● **SUPPLIED INFORMATION**:

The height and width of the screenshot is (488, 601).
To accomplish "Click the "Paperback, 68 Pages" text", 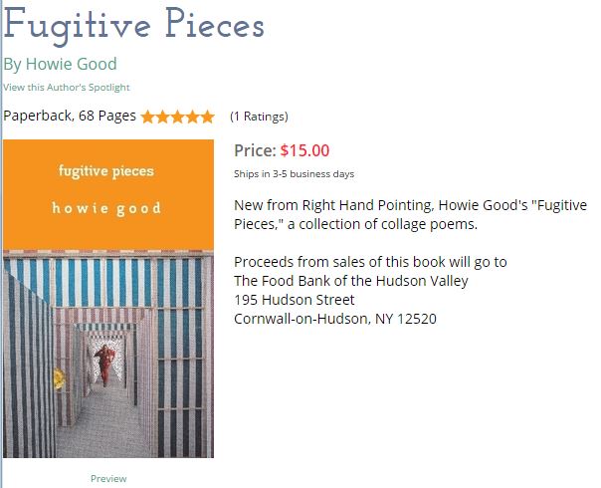I will pos(70,116).
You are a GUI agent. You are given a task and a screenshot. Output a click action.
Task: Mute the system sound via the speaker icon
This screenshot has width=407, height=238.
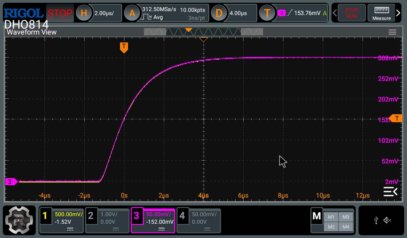tap(386, 220)
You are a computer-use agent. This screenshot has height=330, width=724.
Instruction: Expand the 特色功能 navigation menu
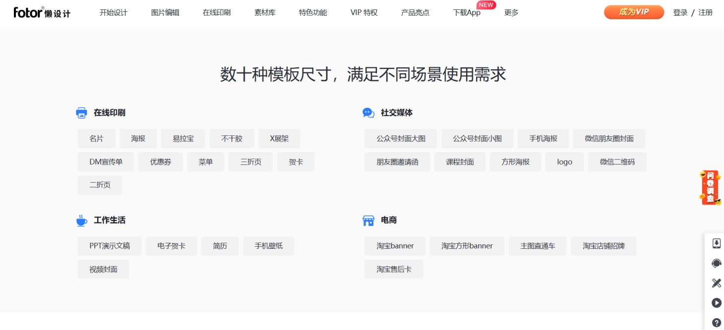tap(313, 13)
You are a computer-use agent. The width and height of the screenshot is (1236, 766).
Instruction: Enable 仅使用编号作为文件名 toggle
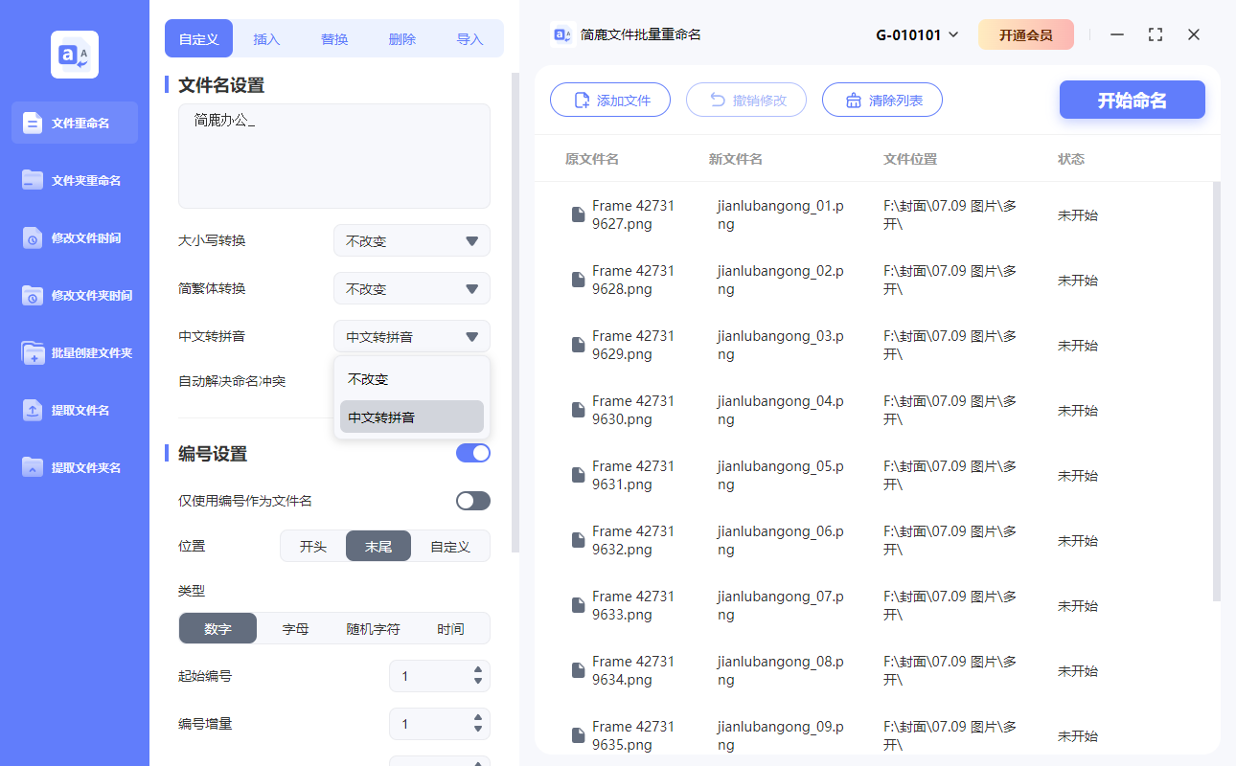(x=472, y=500)
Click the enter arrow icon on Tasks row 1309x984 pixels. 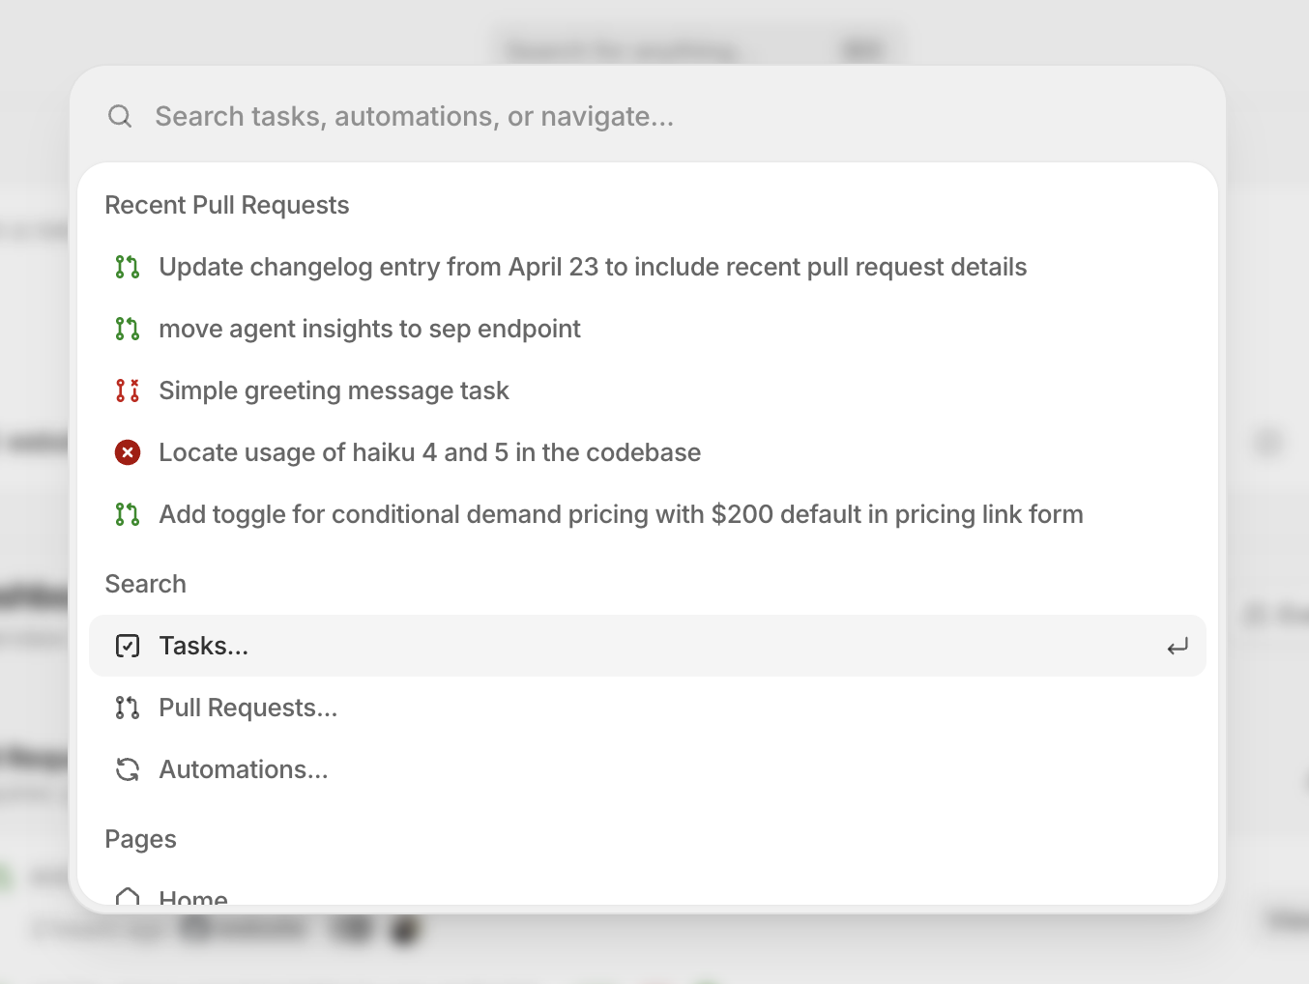pos(1177,647)
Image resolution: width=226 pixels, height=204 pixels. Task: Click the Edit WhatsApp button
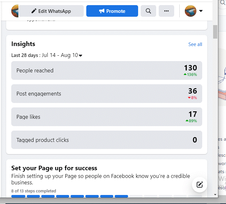coord(52,11)
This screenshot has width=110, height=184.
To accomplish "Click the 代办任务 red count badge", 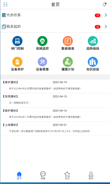I will [98, 15].
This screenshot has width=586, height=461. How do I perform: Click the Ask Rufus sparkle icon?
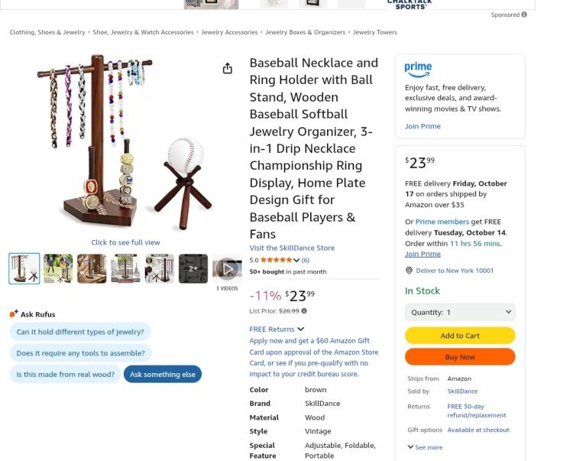tap(14, 313)
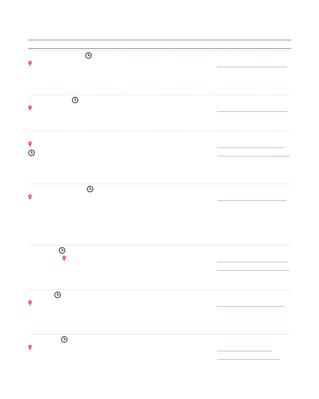Click the clock icon in the sixth entry
The width and height of the screenshot is (319, 399).
57,295
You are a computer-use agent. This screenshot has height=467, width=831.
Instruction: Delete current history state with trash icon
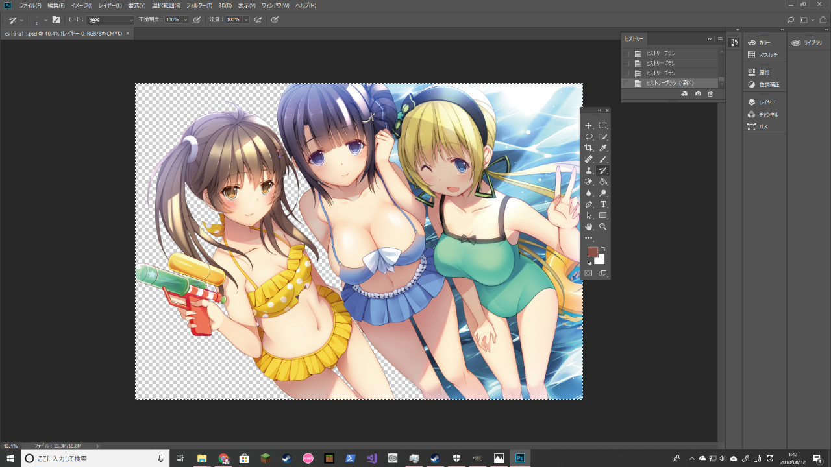pyautogui.click(x=710, y=94)
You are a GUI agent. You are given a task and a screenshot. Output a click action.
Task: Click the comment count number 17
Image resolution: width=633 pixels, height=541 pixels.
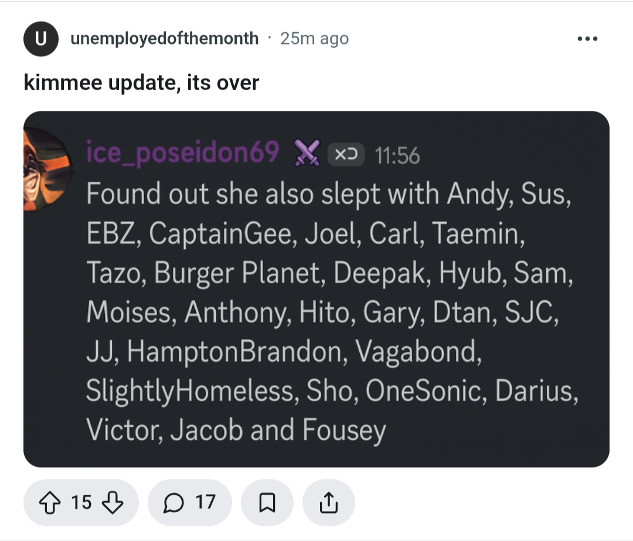pos(205,502)
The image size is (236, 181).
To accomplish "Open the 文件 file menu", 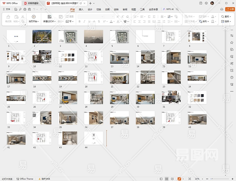I will coord(6,9).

● **WHAT THE EXERCISE ASKS**: From the records above, report the number of lines that hold the string "computer" and add nothing.

● **EXPECTED OUTPUT**: 3